Stored data
──────────
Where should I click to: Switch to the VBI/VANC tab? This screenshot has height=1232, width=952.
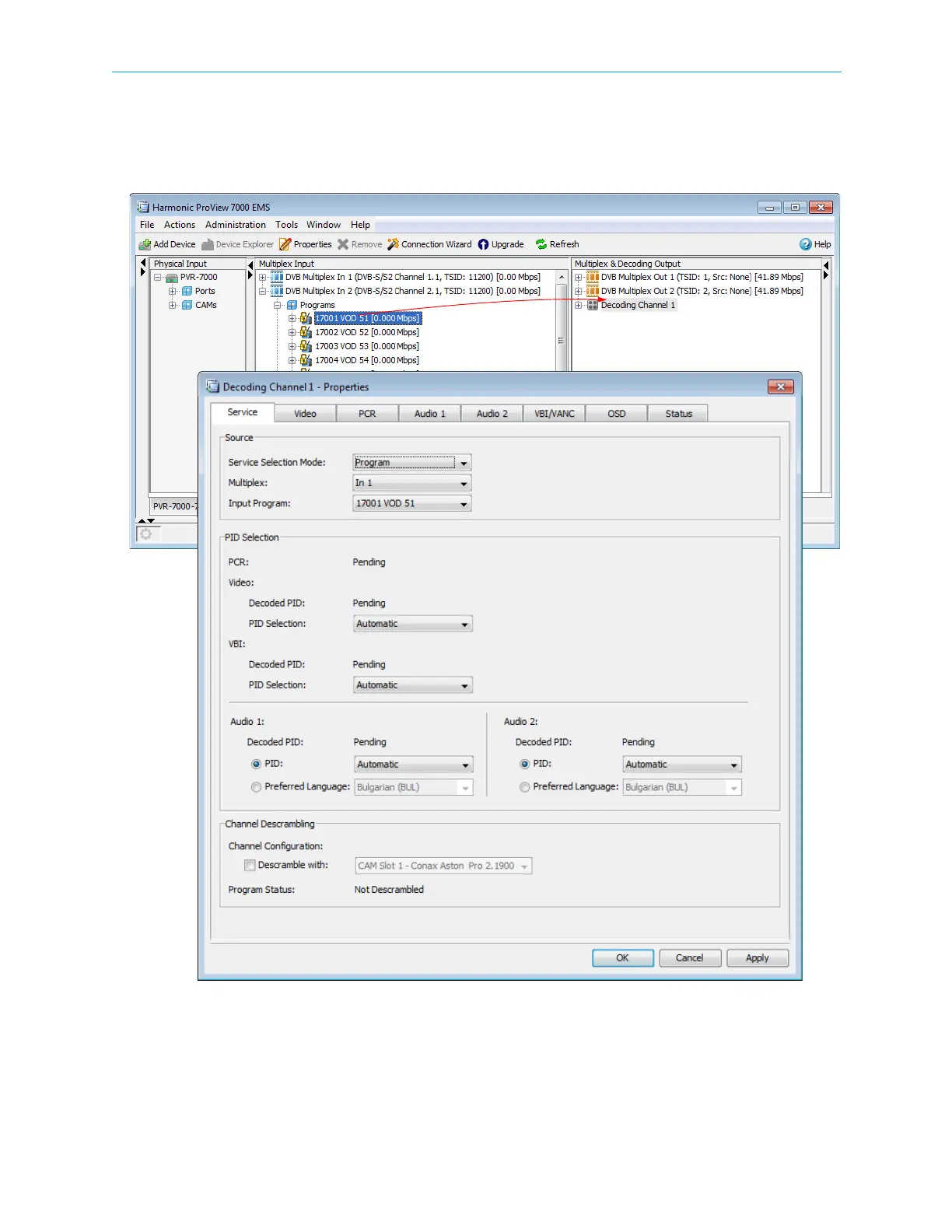[554, 414]
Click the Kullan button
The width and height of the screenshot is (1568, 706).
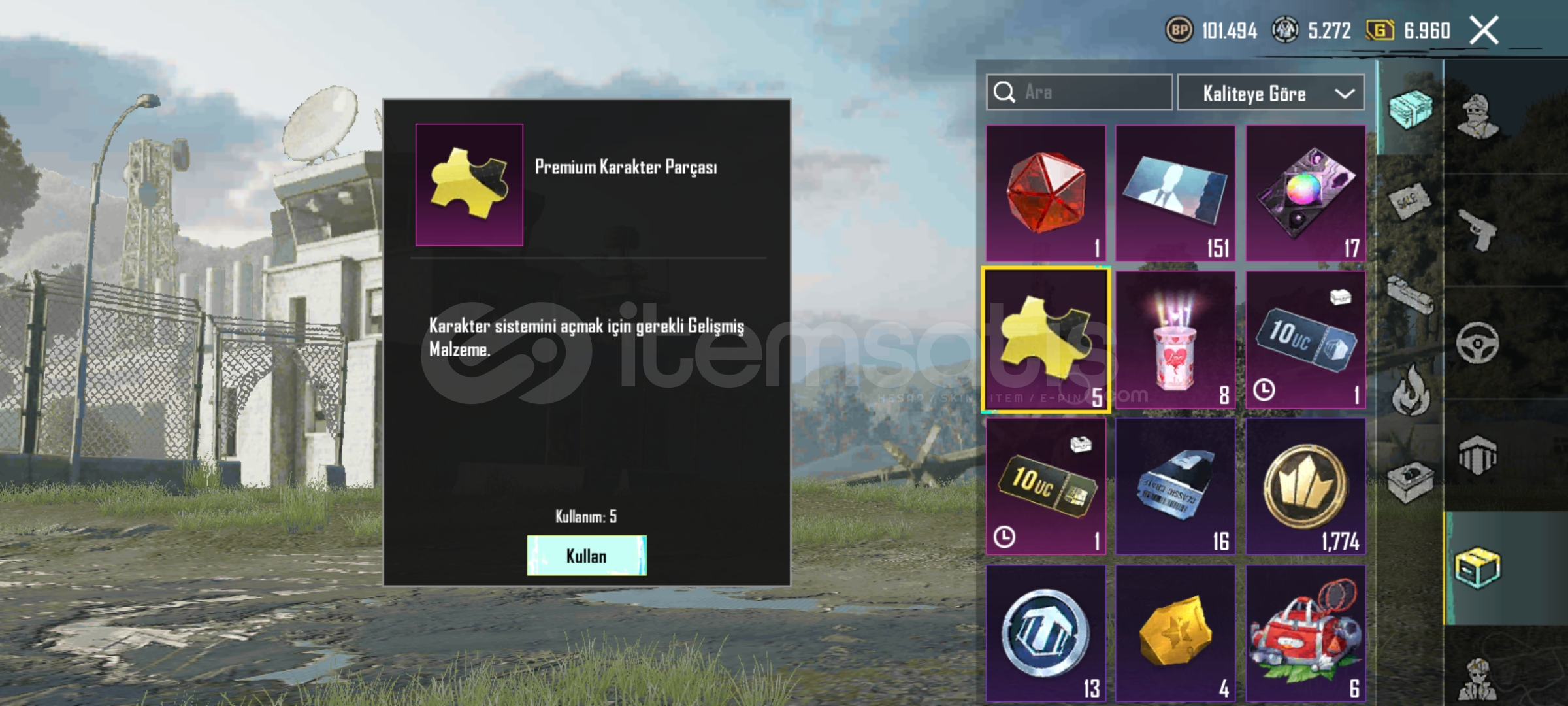tap(587, 556)
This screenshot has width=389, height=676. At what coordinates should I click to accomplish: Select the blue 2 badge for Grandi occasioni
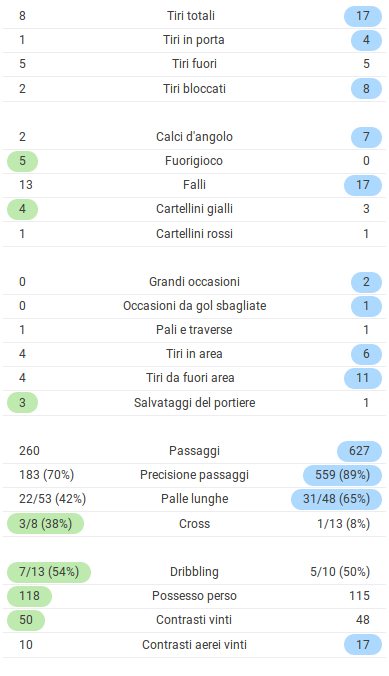click(366, 282)
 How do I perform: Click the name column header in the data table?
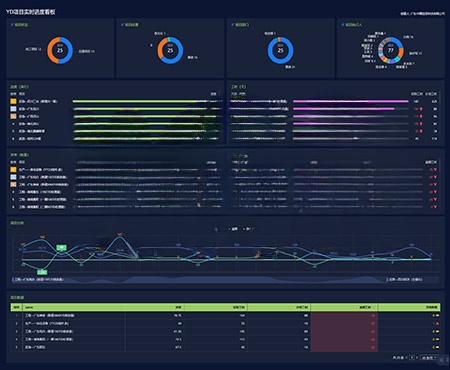29,307
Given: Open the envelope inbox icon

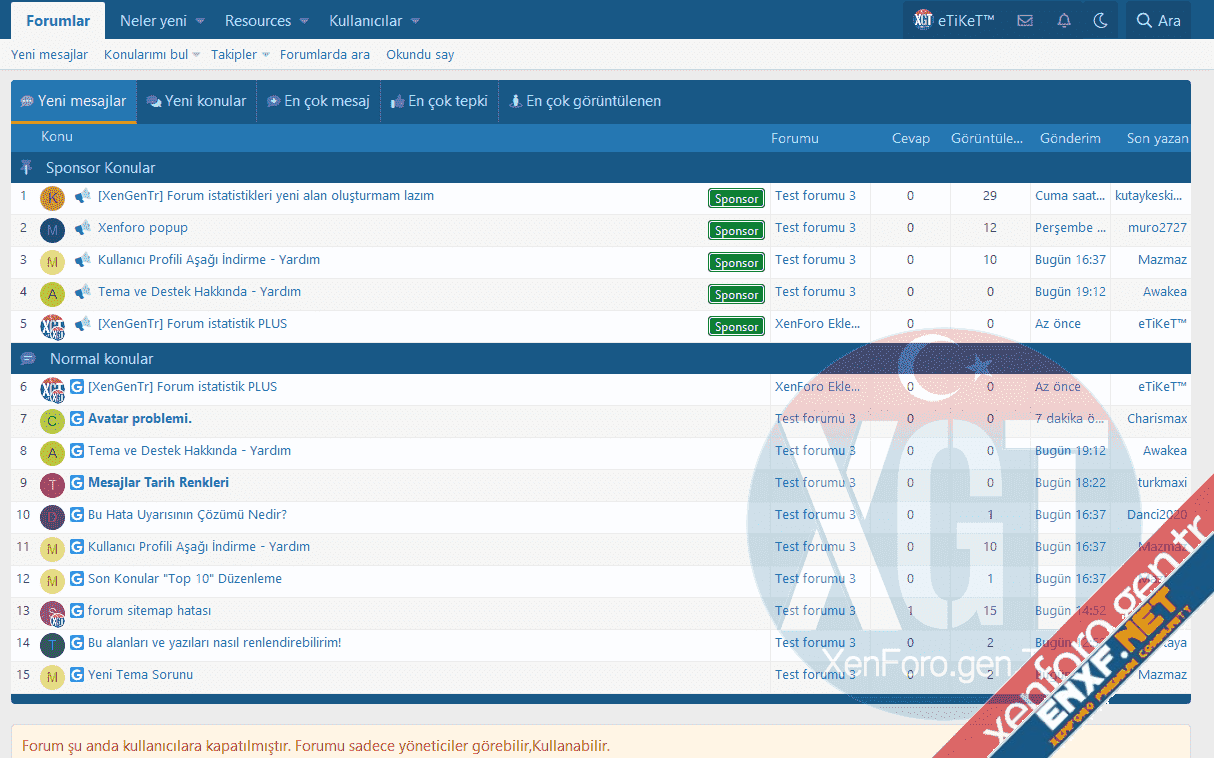Looking at the screenshot, I should (x=1025, y=21).
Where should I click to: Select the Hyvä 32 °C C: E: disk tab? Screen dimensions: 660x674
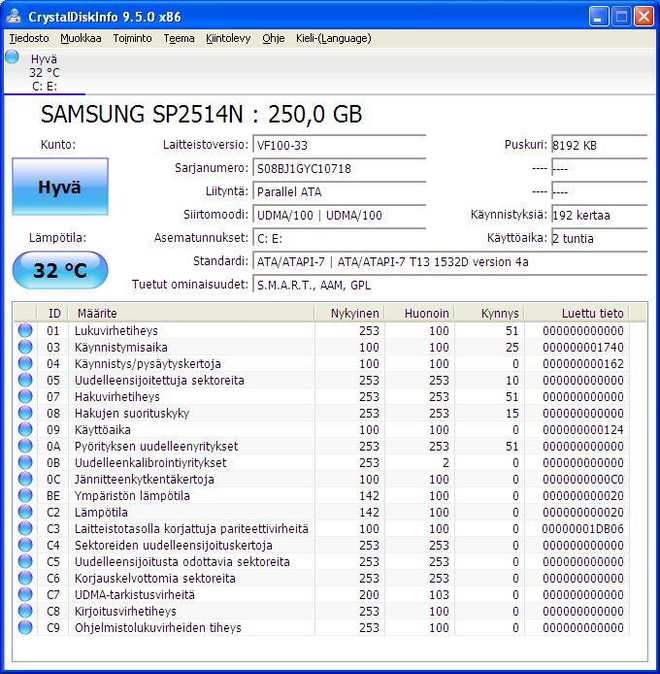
──────────
The copy you output must match the entries above exactly, except that it has no pictures.

ANSWER BOX |
Where should I click to: Switch to the VBI/VANC tab? This screenshot has height=1232, width=952.
[554, 414]
Click the Kullan button
The width and height of the screenshot is (1568, 706).
tap(587, 556)
This screenshot has width=389, height=676. At what coordinates should I click to accomplish: Select the blue 2 badge for Grandi occasioni
click(366, 282)
 How do I perform: Click the name column header in the data table?
29,307
Given: Open the envelope inbox icon

Looking at the screenshot, I should (x=1025, y=21).
Where should I click to: Select the Hyvä 32 °C C: E: disk tab? Screen dimensions: 660x674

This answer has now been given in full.